Before the election of 1860, the city seemed to carry on and most thought secession and war unlikely. Then Abraham Lincoln was elected. Editorials, cautious even in the lead up to the 1860 election, became fiery. In the lead up to secession there were parades, speeches, and bonfires. The Reverend Benjamin Palmer and Bishop Leonidas Polk used the pulpit to preach secession, hatred of Yankees, the positive good of slavery, and the right of free men to decide their relations to the government. In the midst of this chaos, P.G.T. Beauregard naively believed cooler heads would prevail, so much so he fought for and secured his place as superintendent of West Point. He was wrong, and would only be at West Point for three days, the shortest tenure to date. Before the year was out, he was the Confederacy’s premiere military hero, a status he held until Shiloh.

New Orleans went for war, perhaps not with the fervor of other cities and towns, but enough to furnish men and weapons. Most Louisiana regiments would sport at least a company from New Orleans, and usually much more. The unemployed dockworkers, now legion with the blockade, joined regiments and earned fearsome reputations on the fields of Bull Run, Shiloh, and many more. The Washington Artillery provided five elite batteries, and few major battles of the conflict did not see at least one of those batteries engaged. Yet, for all the excitement, New Orleans would lose its role as a top commercial center in 1861. The long decline began before 1861, but was sped up, and today we are a tourist center, where hardly a soul speaks French, Bourbon Street is the Disneyland version of Gallatin Street, and if the politics is less violent it is likely even more corrupt. No place has a pure golden age. Almost no one would want to return to the age when slavery and yellow fever were king, and crime was at levels that dwarf today. Yet, there was in 1861 a prominence and uniqueness. The city has chased after the former and commercialized the later, and with each generation it slowly looks more and more like anywhere else in America. Yet, before that last disgrace can occur, the waves will likely claim New Orleans, a fitting end for a city that has always existed on the brink of precarity.
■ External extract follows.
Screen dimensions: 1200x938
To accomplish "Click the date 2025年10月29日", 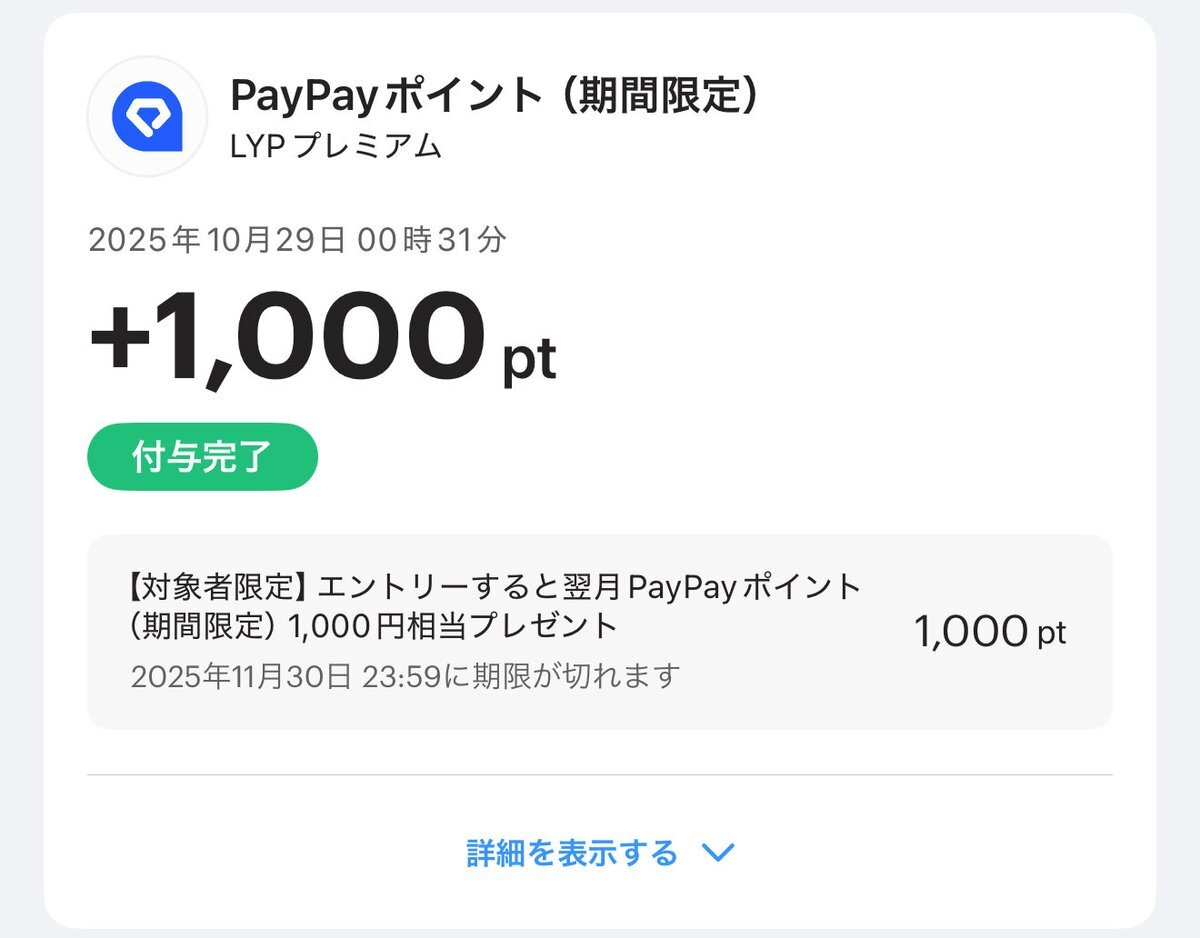I will 217,241.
4 Responses to On the Eve of War: New Orleans, Louisiana

  1. Great write up of your city. I’ve spent a lot of time there, have family from there, but have never lived there. Like a lot of LSU students we move to either Houston, Dallas, or Atlanta these days… or some other place out of state.

    Architecturally it is a unique place in America and it’s very compact thanks to the river, lake, and swamp. Most places in the U.S. allow for sprawl, whereas NOLA can only go so far before it must end. It’s not Manhattan, but it has its space confined by water.

  2. Thanks to Sean Michael Chick for presenting a factual, complete as possible summary of pre-Civil War New Orleans. I’ll admit to feeling uncomfortable while reading about some of the idiosyncrasies of the historic Crescent City, but they are historic traits shared by many Gulf Coast communities and former Spanish Florida towns; and their histories cannot be understood without discussing them, warts and all. [One potential pathway to continued New Orleans prosperity not mentioned, but seriously promoted during the antebellum: the Tehuantepec Canal.]